_WHAT NEEDS TO BE DONE_: Every line below that holds the string "agent" must be copied.

[Stored data]

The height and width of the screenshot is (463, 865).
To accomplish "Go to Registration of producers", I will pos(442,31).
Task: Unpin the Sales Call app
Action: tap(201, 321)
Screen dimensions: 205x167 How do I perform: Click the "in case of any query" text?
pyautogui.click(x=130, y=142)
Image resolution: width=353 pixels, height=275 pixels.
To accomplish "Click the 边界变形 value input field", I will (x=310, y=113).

...

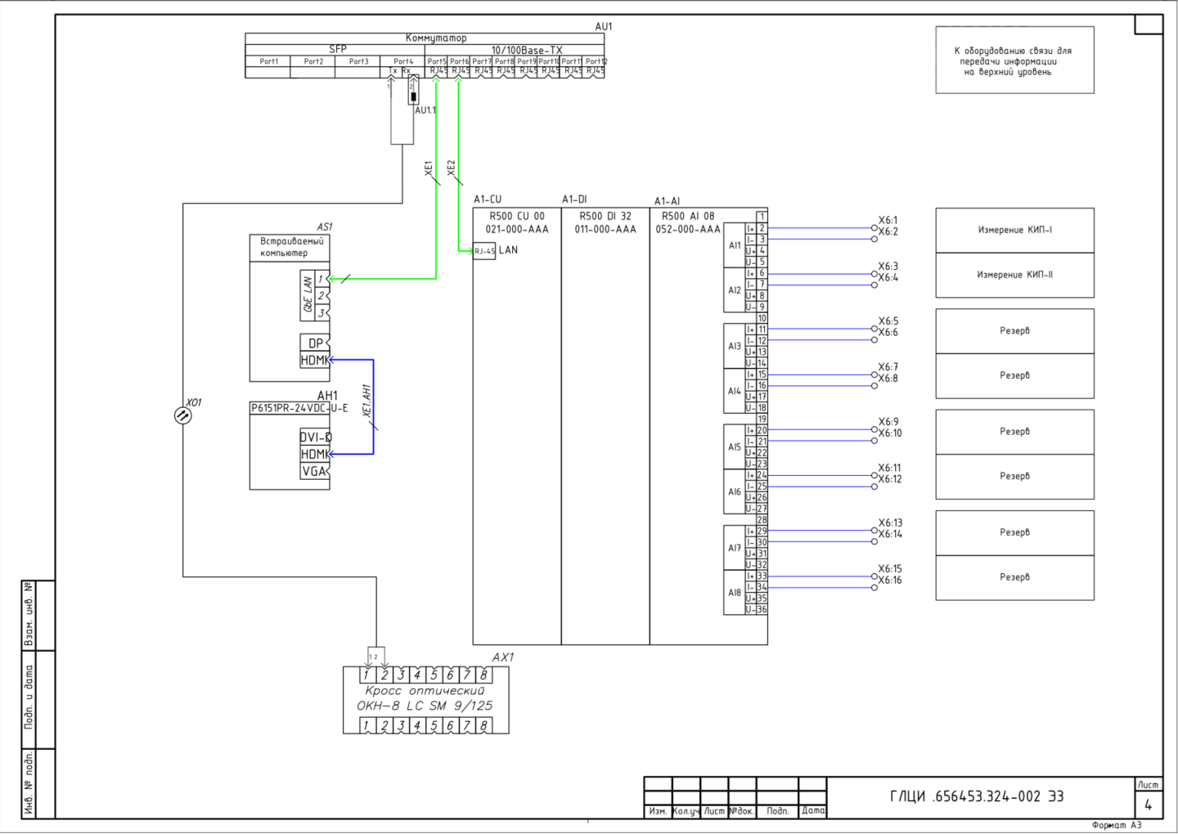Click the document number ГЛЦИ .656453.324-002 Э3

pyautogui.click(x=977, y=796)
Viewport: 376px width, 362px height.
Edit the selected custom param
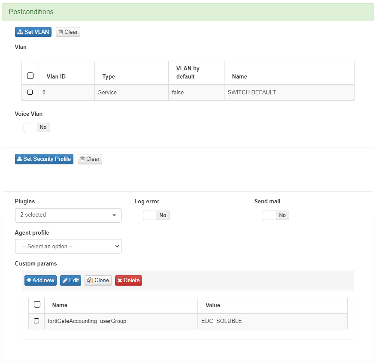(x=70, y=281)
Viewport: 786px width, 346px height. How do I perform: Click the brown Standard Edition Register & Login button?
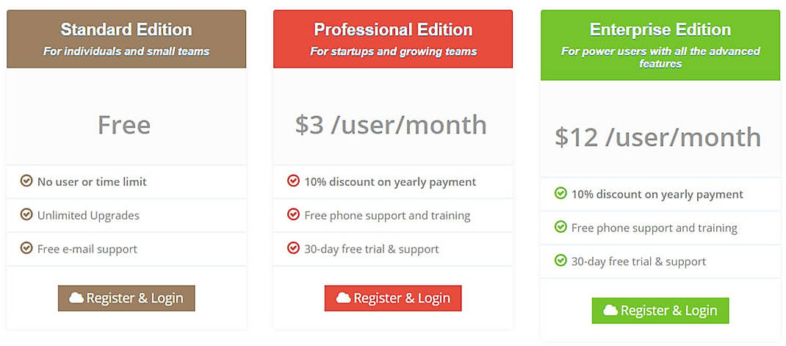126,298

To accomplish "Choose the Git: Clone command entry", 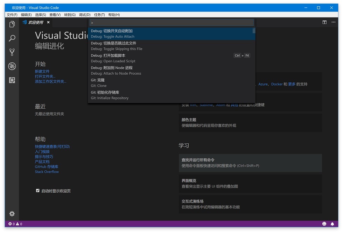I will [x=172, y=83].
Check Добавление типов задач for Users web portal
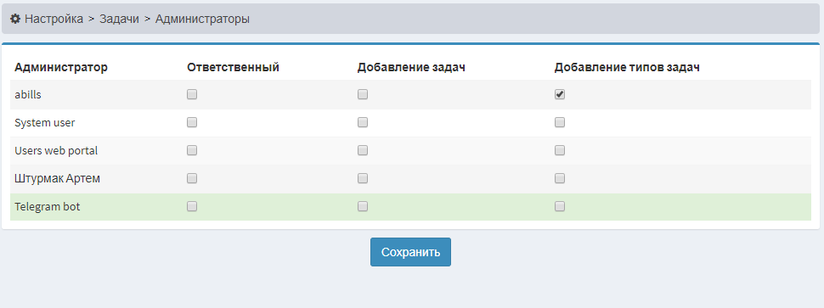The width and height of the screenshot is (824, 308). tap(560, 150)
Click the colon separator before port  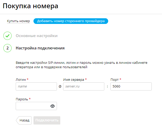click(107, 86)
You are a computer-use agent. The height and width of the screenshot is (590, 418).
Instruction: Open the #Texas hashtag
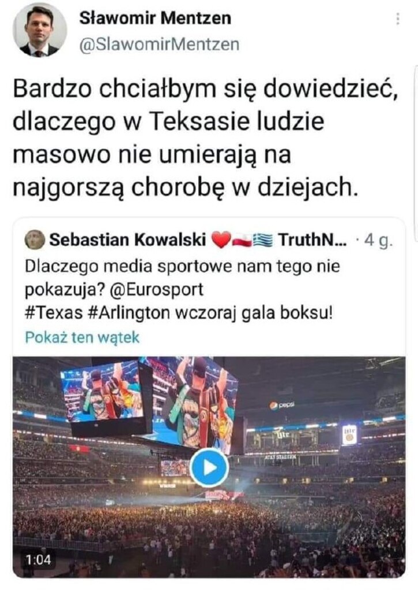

==

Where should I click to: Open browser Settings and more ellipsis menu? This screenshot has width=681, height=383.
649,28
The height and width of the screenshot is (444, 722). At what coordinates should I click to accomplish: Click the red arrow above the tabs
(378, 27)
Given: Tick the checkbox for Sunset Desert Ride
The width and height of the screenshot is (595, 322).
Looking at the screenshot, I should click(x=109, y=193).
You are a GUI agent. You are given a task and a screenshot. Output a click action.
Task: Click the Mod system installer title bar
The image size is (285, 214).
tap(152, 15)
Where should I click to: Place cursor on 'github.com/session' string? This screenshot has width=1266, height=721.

_EXERCISE ANSWER_:
You are a computer-use agent. The height and width of the screenshot is (590, 418).
You are a GUI agent. You are given a task and a screenshot. Output a click action.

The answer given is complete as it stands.